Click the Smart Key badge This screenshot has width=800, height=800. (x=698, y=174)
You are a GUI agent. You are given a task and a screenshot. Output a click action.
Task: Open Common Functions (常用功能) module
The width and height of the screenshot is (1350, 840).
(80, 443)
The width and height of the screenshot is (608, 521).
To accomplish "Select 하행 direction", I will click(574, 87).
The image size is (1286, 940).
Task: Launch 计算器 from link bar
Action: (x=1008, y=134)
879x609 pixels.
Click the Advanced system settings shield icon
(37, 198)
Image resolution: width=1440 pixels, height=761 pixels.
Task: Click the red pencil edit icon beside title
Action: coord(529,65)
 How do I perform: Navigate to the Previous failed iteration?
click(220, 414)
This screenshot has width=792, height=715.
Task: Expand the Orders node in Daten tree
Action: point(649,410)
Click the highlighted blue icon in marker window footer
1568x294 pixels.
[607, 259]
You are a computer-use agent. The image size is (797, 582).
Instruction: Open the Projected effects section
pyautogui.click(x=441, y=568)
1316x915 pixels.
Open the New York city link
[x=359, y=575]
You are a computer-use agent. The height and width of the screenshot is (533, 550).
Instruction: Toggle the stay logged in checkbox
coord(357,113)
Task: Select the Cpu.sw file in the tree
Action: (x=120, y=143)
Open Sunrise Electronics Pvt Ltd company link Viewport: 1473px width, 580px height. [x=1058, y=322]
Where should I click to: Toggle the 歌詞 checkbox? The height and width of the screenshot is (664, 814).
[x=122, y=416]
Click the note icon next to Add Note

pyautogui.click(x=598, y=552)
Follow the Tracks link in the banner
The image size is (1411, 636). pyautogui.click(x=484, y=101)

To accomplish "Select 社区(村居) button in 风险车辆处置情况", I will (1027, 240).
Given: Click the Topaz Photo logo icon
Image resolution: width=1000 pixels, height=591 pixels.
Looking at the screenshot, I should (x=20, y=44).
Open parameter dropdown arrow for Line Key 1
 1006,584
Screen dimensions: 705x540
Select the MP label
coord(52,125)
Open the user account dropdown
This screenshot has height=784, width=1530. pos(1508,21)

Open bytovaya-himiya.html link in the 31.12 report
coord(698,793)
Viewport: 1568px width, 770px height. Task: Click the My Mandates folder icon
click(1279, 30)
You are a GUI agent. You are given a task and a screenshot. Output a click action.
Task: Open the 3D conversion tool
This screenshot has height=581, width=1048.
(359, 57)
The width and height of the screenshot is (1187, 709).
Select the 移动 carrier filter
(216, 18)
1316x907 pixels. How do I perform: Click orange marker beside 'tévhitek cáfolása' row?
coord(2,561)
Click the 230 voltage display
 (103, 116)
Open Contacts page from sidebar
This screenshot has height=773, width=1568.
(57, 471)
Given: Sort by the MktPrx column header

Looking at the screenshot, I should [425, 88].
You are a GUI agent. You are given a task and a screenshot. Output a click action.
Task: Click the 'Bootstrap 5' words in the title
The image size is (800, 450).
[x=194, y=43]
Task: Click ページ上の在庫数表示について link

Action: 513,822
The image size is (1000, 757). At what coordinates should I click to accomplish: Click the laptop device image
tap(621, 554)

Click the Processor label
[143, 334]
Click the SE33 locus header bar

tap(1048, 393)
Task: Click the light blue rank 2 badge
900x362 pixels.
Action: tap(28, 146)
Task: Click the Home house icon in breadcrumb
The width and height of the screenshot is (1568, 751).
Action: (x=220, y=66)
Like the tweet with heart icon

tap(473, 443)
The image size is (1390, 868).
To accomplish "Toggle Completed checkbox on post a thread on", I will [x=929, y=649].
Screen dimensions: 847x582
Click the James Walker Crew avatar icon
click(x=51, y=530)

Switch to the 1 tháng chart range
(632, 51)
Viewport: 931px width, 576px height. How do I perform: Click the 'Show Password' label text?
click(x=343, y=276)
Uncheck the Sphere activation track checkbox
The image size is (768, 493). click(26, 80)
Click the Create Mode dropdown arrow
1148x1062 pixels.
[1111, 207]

* * *

== PROBLEM TO SOLVE ==
Within the entries above, find every line where the string "dimensions" occurs, and copy it.

== EXERCISE SOLUTION ==
Screen dimensions: 705x540
Screen dimensions: 847x582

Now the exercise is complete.